• [PROBLEM TO SOLVE] Swap "Find the location of" for "Locate" in the records, starting at the line that has "Find the location of a particular element. The image" and stopping after the line that has "center [272, 562].". Reproduce only those lines and keep everything else unchanged.

Records excerpted from a collection:
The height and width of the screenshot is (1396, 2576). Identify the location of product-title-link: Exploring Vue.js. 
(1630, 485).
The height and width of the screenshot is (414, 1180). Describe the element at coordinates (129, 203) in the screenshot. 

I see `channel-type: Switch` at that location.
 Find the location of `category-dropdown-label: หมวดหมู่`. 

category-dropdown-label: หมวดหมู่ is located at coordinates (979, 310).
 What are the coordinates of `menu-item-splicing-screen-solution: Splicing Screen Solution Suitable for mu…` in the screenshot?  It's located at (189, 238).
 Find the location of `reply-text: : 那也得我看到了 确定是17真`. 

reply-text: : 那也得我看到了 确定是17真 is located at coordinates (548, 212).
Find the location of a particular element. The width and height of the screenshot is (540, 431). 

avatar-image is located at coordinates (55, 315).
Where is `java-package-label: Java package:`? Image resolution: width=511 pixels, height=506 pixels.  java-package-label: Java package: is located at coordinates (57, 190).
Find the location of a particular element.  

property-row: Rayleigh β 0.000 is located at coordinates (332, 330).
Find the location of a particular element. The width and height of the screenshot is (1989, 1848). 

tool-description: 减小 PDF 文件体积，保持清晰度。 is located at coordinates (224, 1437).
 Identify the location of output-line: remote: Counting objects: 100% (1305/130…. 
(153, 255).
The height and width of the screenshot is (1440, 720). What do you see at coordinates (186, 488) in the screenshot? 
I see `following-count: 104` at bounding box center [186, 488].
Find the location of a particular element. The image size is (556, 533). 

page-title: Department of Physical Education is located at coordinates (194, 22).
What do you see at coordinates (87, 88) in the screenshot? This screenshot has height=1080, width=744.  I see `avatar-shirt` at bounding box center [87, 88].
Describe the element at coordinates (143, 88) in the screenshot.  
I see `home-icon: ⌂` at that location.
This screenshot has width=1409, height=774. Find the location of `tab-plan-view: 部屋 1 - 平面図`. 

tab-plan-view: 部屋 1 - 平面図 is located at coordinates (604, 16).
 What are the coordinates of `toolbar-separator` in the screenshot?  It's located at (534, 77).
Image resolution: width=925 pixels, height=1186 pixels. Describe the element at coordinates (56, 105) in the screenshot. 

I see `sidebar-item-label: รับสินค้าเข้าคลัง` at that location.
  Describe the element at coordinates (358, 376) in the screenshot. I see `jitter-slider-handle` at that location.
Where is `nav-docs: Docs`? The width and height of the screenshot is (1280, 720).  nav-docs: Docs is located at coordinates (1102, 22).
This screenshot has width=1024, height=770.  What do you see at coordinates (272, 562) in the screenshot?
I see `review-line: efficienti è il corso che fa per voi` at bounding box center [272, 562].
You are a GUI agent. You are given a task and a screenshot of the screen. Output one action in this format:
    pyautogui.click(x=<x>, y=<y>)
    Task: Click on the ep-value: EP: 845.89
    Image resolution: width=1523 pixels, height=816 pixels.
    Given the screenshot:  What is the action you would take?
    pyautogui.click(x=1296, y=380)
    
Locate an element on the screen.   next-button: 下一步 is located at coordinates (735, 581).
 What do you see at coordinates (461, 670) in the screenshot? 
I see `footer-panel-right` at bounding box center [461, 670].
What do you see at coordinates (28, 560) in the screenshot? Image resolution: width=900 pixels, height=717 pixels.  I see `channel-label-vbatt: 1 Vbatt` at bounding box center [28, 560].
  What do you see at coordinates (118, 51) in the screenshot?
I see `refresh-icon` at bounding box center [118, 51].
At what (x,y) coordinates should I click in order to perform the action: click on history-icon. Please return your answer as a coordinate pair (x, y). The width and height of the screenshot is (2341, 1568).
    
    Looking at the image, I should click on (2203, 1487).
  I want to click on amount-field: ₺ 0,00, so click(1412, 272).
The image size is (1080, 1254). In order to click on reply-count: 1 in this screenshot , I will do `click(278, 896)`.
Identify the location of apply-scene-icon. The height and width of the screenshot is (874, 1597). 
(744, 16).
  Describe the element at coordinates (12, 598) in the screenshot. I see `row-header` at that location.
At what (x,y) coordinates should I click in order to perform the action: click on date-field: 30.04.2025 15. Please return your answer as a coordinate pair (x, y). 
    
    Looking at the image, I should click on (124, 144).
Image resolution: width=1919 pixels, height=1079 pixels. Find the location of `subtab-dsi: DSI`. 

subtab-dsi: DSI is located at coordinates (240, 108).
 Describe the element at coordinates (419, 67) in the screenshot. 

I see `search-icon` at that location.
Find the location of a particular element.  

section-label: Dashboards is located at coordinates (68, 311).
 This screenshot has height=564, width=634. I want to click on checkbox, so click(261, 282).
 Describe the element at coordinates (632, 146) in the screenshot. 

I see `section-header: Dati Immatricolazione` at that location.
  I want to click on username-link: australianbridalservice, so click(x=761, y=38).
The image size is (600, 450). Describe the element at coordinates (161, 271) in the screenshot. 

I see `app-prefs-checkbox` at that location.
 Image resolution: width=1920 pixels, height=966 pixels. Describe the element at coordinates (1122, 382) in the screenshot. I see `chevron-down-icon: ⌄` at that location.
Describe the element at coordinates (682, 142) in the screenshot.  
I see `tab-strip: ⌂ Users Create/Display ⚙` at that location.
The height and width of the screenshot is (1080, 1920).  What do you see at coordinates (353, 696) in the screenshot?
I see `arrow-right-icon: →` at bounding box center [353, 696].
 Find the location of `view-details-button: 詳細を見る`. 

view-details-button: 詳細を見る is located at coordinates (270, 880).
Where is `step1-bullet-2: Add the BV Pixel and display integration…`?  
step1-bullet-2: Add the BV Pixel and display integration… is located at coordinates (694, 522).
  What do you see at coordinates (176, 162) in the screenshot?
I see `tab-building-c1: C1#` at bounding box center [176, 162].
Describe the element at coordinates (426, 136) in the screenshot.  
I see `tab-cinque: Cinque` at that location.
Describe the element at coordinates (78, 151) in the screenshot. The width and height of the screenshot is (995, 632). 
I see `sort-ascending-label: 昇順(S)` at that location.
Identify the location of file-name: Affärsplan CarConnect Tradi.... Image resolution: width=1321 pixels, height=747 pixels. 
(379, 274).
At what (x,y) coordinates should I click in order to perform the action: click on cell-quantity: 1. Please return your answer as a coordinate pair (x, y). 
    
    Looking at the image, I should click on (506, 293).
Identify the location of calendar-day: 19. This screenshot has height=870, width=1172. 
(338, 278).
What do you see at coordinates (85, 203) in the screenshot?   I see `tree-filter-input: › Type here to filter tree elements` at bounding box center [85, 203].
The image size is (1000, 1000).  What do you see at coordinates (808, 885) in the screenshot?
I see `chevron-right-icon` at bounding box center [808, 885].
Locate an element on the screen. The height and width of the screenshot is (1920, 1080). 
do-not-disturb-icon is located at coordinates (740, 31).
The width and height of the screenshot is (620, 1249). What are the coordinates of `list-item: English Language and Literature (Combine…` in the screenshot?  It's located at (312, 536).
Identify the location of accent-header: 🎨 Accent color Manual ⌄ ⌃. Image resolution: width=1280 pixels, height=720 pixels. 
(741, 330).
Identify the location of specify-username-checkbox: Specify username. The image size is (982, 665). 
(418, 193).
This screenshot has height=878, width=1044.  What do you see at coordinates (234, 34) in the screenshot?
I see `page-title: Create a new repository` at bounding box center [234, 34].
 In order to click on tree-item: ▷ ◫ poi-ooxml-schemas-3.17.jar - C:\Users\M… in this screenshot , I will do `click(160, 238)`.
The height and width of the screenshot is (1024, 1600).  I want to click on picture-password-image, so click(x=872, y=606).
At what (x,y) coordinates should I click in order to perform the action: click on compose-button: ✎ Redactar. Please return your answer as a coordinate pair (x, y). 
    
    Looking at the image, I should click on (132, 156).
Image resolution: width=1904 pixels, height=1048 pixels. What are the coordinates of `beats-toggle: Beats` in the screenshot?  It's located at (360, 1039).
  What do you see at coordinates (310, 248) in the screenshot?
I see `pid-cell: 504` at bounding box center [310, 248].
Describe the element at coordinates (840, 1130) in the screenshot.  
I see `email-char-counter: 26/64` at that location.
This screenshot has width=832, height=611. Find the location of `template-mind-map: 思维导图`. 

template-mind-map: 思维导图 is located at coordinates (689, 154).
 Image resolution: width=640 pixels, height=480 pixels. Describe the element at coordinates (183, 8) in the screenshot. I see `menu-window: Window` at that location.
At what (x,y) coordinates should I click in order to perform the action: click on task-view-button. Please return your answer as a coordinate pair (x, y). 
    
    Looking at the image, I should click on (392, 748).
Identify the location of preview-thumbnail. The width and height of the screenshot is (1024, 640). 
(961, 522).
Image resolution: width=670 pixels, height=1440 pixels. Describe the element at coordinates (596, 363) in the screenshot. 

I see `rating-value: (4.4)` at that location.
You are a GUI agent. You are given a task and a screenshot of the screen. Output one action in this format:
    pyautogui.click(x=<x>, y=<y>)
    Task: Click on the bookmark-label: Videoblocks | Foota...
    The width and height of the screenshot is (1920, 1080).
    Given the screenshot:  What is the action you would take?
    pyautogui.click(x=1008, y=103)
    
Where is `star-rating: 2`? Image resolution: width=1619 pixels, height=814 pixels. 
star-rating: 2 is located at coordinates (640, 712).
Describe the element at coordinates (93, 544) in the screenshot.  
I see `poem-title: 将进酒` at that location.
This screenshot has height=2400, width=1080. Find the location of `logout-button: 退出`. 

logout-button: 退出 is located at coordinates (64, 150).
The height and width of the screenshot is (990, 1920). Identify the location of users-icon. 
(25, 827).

• [COMPLETED TASK]
Locate a particular element. The image size is (556, 533). 

page-title: Department of Physical Education is located at coordinates (194, 22).
What do you see at coordinates (87, 88) in the screenshot? This screenshot has height=1080, width=744.  I see `avatar-shirt` at bounding box center [87, 88].
Describe the element at coordinates (143, 88) in the screenshot.  
I see `home-icon: ⌂` at that location.
This screenshot has width=1409, height=774. Locate `tab-plan-view: 部屋 1 - 平面図`. 

tab-plan-view: 部屋 1 - 平面図 is located at coordinates (604, 16).
 What are the coordinates of `toolbar-separator` in the screenshot?  It's located at (534, 77).
Image resolution: width=925 pixels, height=1186 pixels. Describe the element at coordinates (56, 105) in the screenshot. 

I see `sidebar-item-label: รับสินค้าเข้าคลัง` at that location.
  Describe the element at coordinates (358, 376) in the screenshot. I see `jitter-slider-handle` at that location.
Where is `nav-docs: Docs`? The width and height of the screenshot is (1280, 720).  nav-docs: Docs is located at coordinates (1102, 22).
This screenshot has width=1024, height=770.  What do you see at coordinates (272, 562) in the screenshot?
I see `review-line: efficienti è il corso che fa per voi` at bounding box center [272, 562].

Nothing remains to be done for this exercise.